Set the data down again, exactly as it appears below.
---
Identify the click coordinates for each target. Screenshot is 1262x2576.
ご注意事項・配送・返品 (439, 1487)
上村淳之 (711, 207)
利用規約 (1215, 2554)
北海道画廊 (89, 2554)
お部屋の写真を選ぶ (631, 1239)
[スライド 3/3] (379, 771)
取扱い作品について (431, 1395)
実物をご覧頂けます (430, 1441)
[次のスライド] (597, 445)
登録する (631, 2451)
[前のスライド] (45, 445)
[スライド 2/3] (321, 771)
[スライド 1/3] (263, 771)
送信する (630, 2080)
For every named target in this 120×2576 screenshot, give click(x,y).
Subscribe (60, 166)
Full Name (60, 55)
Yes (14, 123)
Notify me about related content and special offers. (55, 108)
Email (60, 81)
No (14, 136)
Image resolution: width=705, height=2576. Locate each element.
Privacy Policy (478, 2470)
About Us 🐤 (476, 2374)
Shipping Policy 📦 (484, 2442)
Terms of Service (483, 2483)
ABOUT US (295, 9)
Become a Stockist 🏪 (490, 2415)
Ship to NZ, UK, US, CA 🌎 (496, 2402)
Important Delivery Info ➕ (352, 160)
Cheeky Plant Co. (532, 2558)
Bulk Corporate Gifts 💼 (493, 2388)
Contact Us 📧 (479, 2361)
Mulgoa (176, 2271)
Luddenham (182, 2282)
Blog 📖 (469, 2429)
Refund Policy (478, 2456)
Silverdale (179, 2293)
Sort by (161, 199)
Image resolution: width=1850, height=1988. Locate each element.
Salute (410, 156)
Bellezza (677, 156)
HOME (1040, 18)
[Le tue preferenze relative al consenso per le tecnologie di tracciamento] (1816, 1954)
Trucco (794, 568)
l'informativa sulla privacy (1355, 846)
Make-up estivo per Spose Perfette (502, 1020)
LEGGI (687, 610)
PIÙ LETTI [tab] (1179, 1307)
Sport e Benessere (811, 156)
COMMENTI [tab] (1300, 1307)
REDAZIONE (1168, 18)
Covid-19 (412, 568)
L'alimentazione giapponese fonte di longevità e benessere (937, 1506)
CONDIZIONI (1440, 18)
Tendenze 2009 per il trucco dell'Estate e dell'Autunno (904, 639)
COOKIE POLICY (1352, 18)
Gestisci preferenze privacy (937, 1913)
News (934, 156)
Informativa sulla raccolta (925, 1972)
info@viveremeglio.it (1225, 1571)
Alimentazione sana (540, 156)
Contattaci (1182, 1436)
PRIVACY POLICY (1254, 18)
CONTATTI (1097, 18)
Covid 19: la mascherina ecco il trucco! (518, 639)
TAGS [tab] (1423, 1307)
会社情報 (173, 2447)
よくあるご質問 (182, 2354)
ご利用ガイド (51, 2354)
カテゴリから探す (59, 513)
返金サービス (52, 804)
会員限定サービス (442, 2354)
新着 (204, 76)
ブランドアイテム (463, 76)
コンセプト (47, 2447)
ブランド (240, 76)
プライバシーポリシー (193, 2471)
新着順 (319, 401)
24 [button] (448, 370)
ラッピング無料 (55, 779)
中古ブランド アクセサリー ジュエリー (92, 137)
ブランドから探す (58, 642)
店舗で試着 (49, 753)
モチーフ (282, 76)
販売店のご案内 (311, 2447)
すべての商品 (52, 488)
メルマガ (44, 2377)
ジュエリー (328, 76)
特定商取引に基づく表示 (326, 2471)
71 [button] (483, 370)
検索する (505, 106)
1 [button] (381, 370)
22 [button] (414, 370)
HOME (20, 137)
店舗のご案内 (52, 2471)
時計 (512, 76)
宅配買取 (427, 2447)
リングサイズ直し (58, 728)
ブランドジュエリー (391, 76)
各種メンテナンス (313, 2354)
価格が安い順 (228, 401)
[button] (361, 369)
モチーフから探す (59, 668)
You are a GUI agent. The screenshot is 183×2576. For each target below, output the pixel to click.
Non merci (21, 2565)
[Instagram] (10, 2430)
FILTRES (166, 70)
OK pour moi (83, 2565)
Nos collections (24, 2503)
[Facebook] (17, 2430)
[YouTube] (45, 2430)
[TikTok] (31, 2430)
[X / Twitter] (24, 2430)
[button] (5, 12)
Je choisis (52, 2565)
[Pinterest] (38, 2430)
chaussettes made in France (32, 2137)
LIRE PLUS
---
### Completed task
Identify the click coordinates for each target. Screenshot is 1262x2576.
ご注意事項・配送・返品 (439, 1487)
上村淳之 (711, 207)
利用規約 (1215, 2554)
北海道画廊 (89, 2554)
お部屋の写真を選ぶ (631, 1239)
[スライド 3/3] (379, 771)
取扱い作品について (431, 1395)
実物をご覧頂けます (430, 1441)
[次のスライド] (597, 445)
登録する (631, 2451)
[前のスライド] (45, 445)
[スライド 2/3] (321, 771)
[スライド 1/3] (263, 771)
送信する (630, 2080)
For every named target in this 120×2576 screenshot, give click(x,y).
Subscribe (60, 166)
Full Name (60, 55)
Yes (14, 123)
Notify me about related content and special offers. (55, 108)
Email (60, 81)
No (14, 136)
Image resolution: width=705, height=2576. Locate each element.
Privacy Policy (478, 2470)
About Us 🐤 (476, 2374)
Shipping Policy 📦 (484, 2442)
Terms of Service (483, 2483)
ABOUT US (295, 9)
Become a Stockist 🏪 (490, 2415)
Ship to NZ, UK, US, CA 🌎 (496, 2402)
Important Delivery Info ➕ (352, 160)
Cheeky Plant Co. (532, 2558)
Bulk Corporate Gifts 💼 (493, 2388)
Contact Us 📧 (479, 2361)
Mulgoa (176, 2271)
Luddenham (182, 2282)
Blog 📖 (469, 2429)
Refund Policy (478, 2456)
Silverdale (179, 2293)
Sort by (161, 199)
Image resolution: width=1850, height=1988. Locate each element.
Salute (410, 156)
Bellezza (677, 156)
HOME (1040, 18)
[Le tue preferenze relative al consenso per le tecnologie di tracciamento] (1816, 1954)
Trucco (794, 568)
l'informativa sulla privacy (1355, 846)
Make-up estivo per Spose Perfette (502, 1020)
LEGGI (687, 610)
PIÙ LETTI [tab] (1179, 1307)
Sport e Benessere (811, 156)
COMMENTI [tab] (1300, 1307)
REDAZIONE (1168, 18)
Covid-19 (412, 568)
L'alimentazione giapponese fonte di longevità e benessere (937, 1506)
CONDIZIONI (1440, 18)
Tendenze 2009 per il trucco dell'Estate e dell'Autunno (904, 639)
COOKIE POLICY (1352, 18)
Gestisci preferenze privacy (937, 1913)
News (934, 156)
Informativa sulla raccolta (925, 1972)
info@viveremeglio.it (1225, 1571)
Alimentazione sana (540, 156)
Contattaci (1182, 1436)
PRIVACY POLICY (1254, 18)
CONTATTI (1097, 18)
Covid 19: la mascherina ecco il trucco! (518, 639)
TAGS [tab] (1423, 1307)
会社情報 (173, 2447)
よくあるご質問 (182, 2354)
ご利用ガイド (51, 2354)
カテゴリから探す (59, 513)
返金サービス (52, 804)
会員限定サービス (442, 2354)
新着 (204, 76)
ブランドアイテム (463, 76)
コンセプト (47, 2447)
ブランド (240, 76)
プライバシーポリシー (193, 2471)
新着順 (319, 401)
24 [button] (448, 370)
ラッピング無料 (55, 779)
中古ブランド アクセサリー ジュエリー (92, 137)
ブランドから探す (58, 642)
店舗で試着 (49, 753)
モチーフ (282, 76)
販売店のご案内 (311, 2447)
すべての商品 (52, 488)
メルマガ (44, 2377)
ジュエリー (328, 76)
特定商取引に基づく表示 (326, 2471)
71 [button] (483, 370)
検索する (505, 106)
1 [button] (381, 370)
22 [button] (414, 370)
HOME (20, 137)
店舗のご案内 (52, 2471)
時計 (512, 76)
宅配買取 (427, 2447)
リングサイズ直し (58, 728)
ブランドジュエリー (391, 76)
各種メンテナンス (313, 2354)
価格が安い順 (228, 401)
[button] (361, 369)
モチーフから探す (59, 668)
You are a GUI agent. The screenshot is 183×2576. For each target below, output the pixel to click.
Non merci (21, 2565)
[Instagram] (10, 2430)
FILTRES (166, 70)
OK pour moi (83, 2565)
Nos collections (24, 2503)
[Facebook] (17, 2430)
[YouTube] (45, 2430)
[TikTok] (31, 2430)
[X / Twitter] (24, 2430)
[button] (5, 12)
Je choisis (52, 2565)
[Pinterest] (38, 2430)
chaussettes made in France (32, 2137)
LIRE PLUS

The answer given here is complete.